Ybry BrandConcern B.V.
- Type: Privately held
- Industry: Perfumery / Fashion
- Founded: 1925 / 2005
- Founder: Simon Jarosslawski
- Headquarters: 23 Herengracht, Amsterdam, the Netherlands
- Number of locations: Worldwide online presence
- Area served: Worldwide
- Products: Luxury goods
- Website: www.ybry.com

= Ybry =

French luxury perfume and fashion house

Ybry is a French luxury perfume and fashion house founded in 1925 by Simon Jaroslawski. It formerly resided at 6 rue Ybry, Neuilly (Seine). In 2005 the brand was revitalized and the trademark and original bottle designs were filed for international protection. Amanda Witteman is the company's spokesmodel.

==History==

Simon Jaroslawski, a respected 'nose' (perfumer) in the perfume industry, pioneered the (then) modern abstract geometric design for his bottles. He held very strong artistic views. He created perfumes for the emancipated young women of the era. A distinguishing feature of the Ybry line are the bottle designs. Ybry also had an office in New York City. Ybry perfumes were advertised as being "the most expensive in the world". During the Great Depression the unemployment and panic in the United States had a chilling effect on the fortunes of the French luxury trades. The production costs of the prestigious and luxurious Ybry creations weakened the financial position of the company and Simon Jaroslawski fell into personal bankruptcy in 1932. The original Ybry brand continued to exist in the USA until the 1940s.

==Products==

===Cooperation with Lalique and Baccarat===
Jaroslawski collaborated with Baccarat bottle design but commissioned Lalique to create the Art Nouveau glass medallions. Baccarat produced the classic Ybry perfume bottle, a flattened square in colored crystal. The bottles consisted of white crystal overlaid with colored crystal to create a unique luminescent opacity. Each color delineated a specific perfume and a different gem. The colors include red, jet black, slag green to darker green, orange to butterscotch, and deep purple to lavender. The bottles generally included matching enameled and gilded metal covers. The covers were placed over stoppers at an angle on one corner of the bottle. The atomizers were given either chrome or gilt brass hardware. The colored bottles came with round, gold foil embossed labels, the black bottles with square, silver foil embossed labels. This bottle received a patent granted on 1925.
The bottles ranged in size from 7 7/8" tall down to diminutive sample sizes of 1 3/8" tall. The presentation boxes were covered with fine leather and often had color-coordinated small triangular segments and luxurious silk tassels. Other boxes looked like little suitcases and were covered in suede, and held multiple presentations, such as three bottles and two atomizers. Another rare example held two bottles, one atomizer and a Lalique medallion attached to the case with a silk tassel.

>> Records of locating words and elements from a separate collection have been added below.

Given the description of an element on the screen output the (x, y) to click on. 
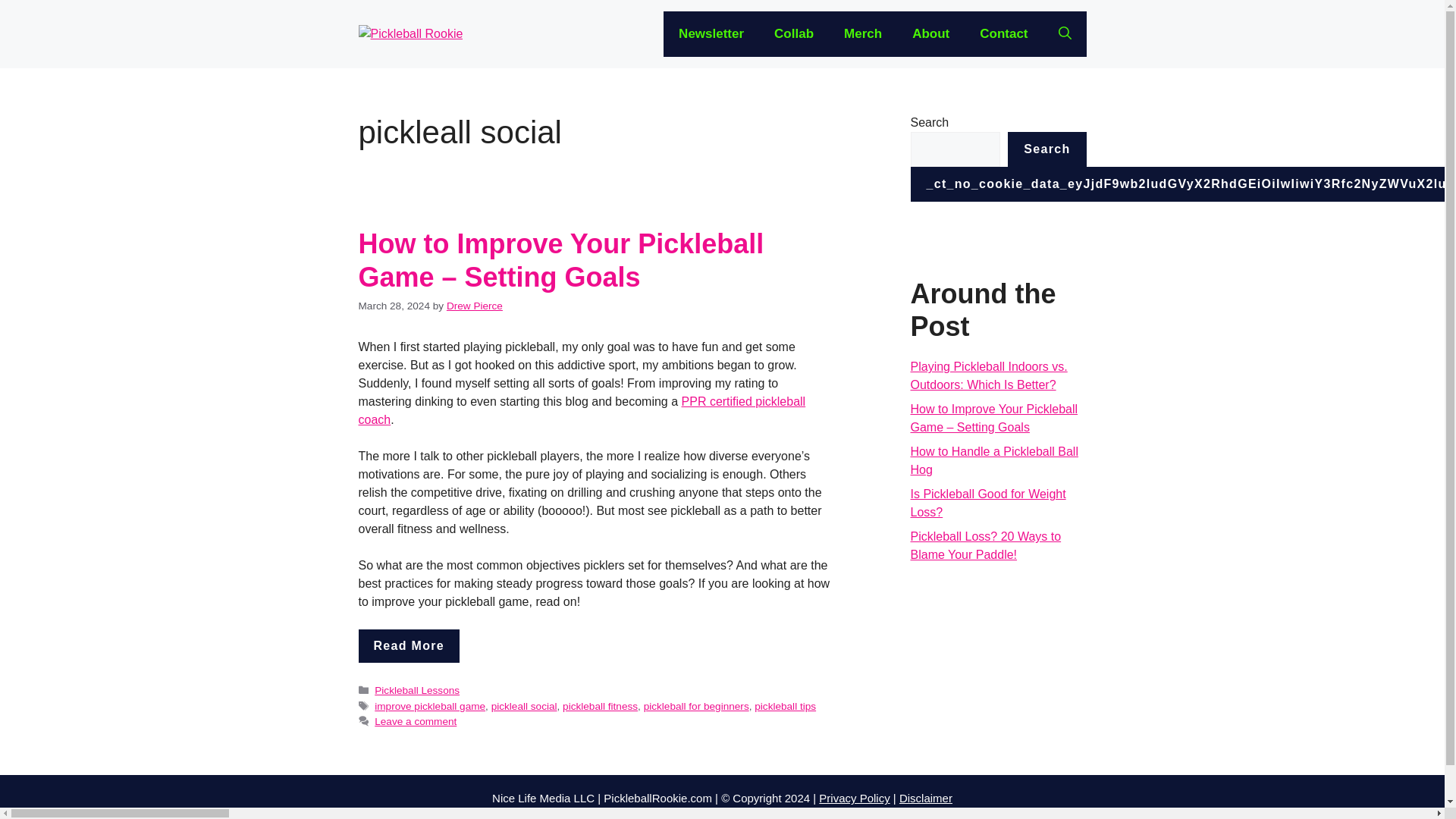
Newsletter (710, 33)
pickleball for beginners (696, 706)
Pickleball Loss? 20 Ways to Blame Your Paddle! (985, 545)
Merch (862, 33)
improve pickleball game (429, 706)
Privacy Policy (853, 797)
View all posts by Drew Pierce (474, 306)
Read More (409, 645)
Contact (1002, 33)
pickleball fitness (599, 706)
Pickleball Lessons (417, 690)
Playing Pickleball Indoors vs. Outdoors: Which Is Better? (988, 375)
Is Pickleball Good for Weight Loss? (987, 502)
pickleall social (524, 706)
Search (1046, 149)
Given the description of an element on the screen output the (x, y) to click on. 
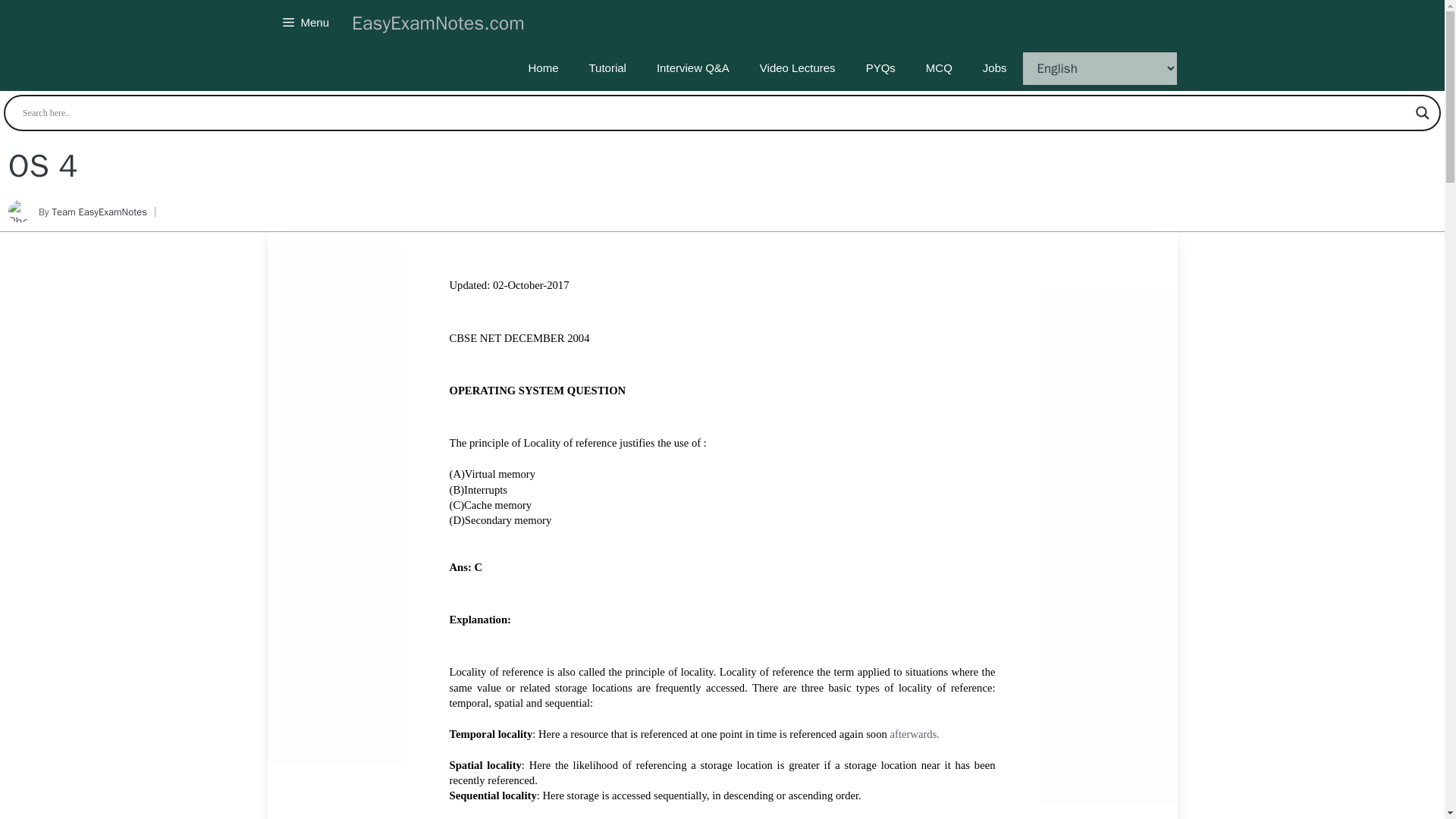
MCQ (939, 67)
Menu (304, 22)
EasyExamNotes.com (438, 21)
PYQs (880, 67)
Video Lectures (797, 67)
Team EasyExamNotes (98, 211)
Jobs (995, 67)
Tutorial (606, 67)
Home (542, 67)
Given the description of an element on the screen output the (x, y) to click on. 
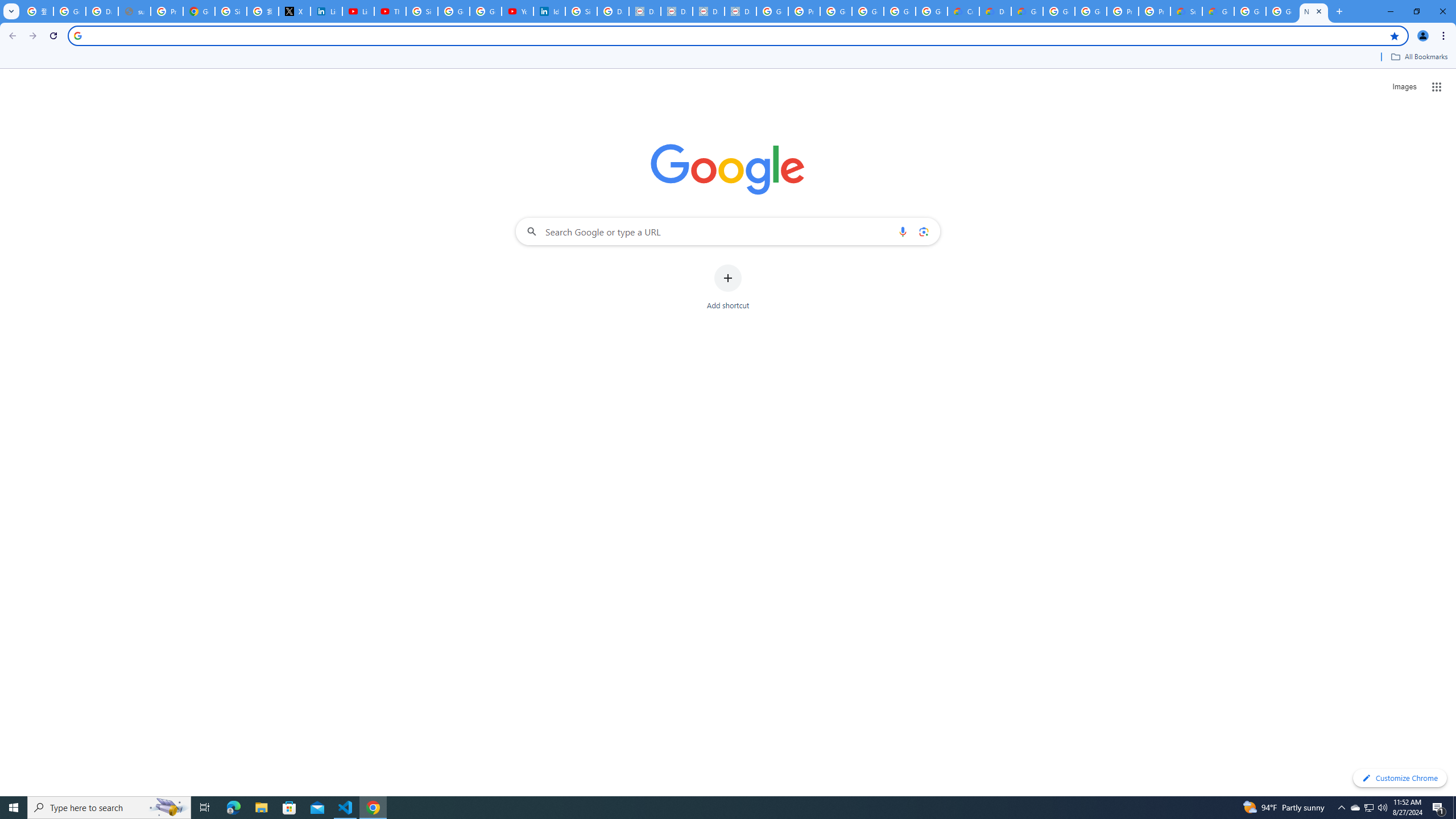
support.google.com - Network error (134, 11)
Given the description of an element on the screen output the (x, y) to click on. 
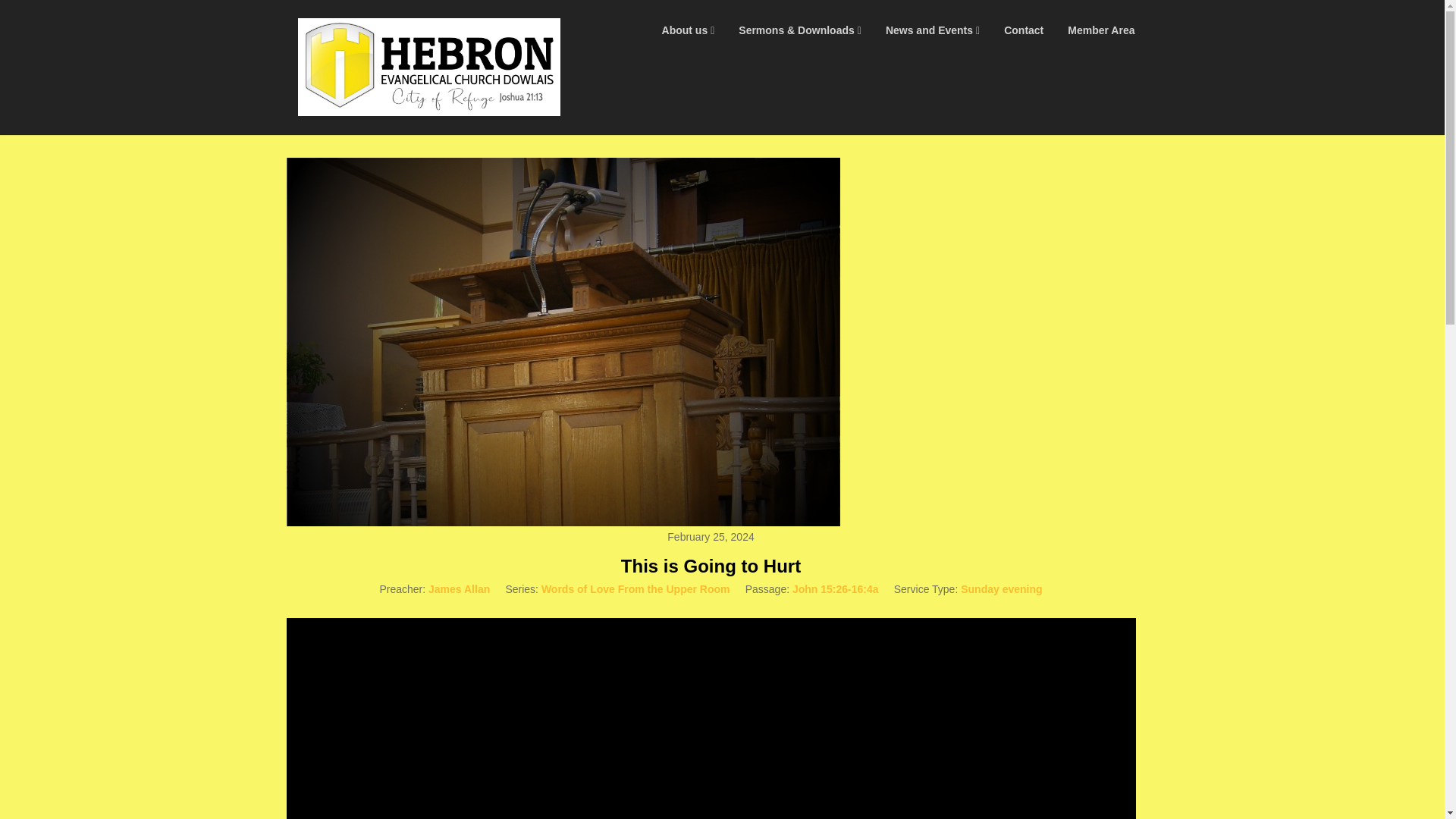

===The vintage perfumes of the Ybry line===
- 1925 Mon Ame
- 1925 Femmes de Paris
- 1927 Desir du Coeur
- 1927 Devinez
- 1928 Les Bourgeons
- 1929 Amour Sauvage
- 1929 Les Fleurs d'Ybry
- 1929 Un Soir de Ma Vie
- 1931 Toujours l'Amaint
- 1932 L'Amour Toujours
- 1935 Joie de Vivre
- 1935 Hearts Desire
- 1939 Odorade
- 1939 Old Fashion Garden
- 1940 French Bouquet
- 1940 Eau de Cologne
- 1940 French Cologne
- 1940 Naturelle
- 1940 Honeysuckle
- 1940 Wild Daphne
- 1942 Palo Alto
- 1944 The Buds
- Infusion de Fleurs
- Mon desir

===The relaunch===
The perfumes Amour Sauvage, Femme de Paris, Desire du Cœur, Mon Ame, Devinez and Ruban Rose (Pink Ribbon) are offered in coloured crystal bottles with engraved and enamelled square brass toppers. Each perfume has a different colour bottle, black for Amour Sauvage emerald green for Femme de Paris, ruby red for Desir du Coeur, amethyst for Mon Ame, coral for Devinez and pink for Ruban Rose. The Ruban Rose was released in dedication to breast cancer survivors and victims.

==Current activities==
Specializing in luxury goods (haute couture, ready-to-wear, handbags, perfumery, cosmetics, etc.), the YBRY label is striving to become a recognized name in the fashion industry.

==Kapsule the Lagerfeld imitation==
In August 2008 Karl Lagerfeld introduced Kapsule to the luxury perfume market. Although Luz Herrmann and Karl Lagerfeld claim original design, the bottle is an exact copy of the famous Ybry bottles.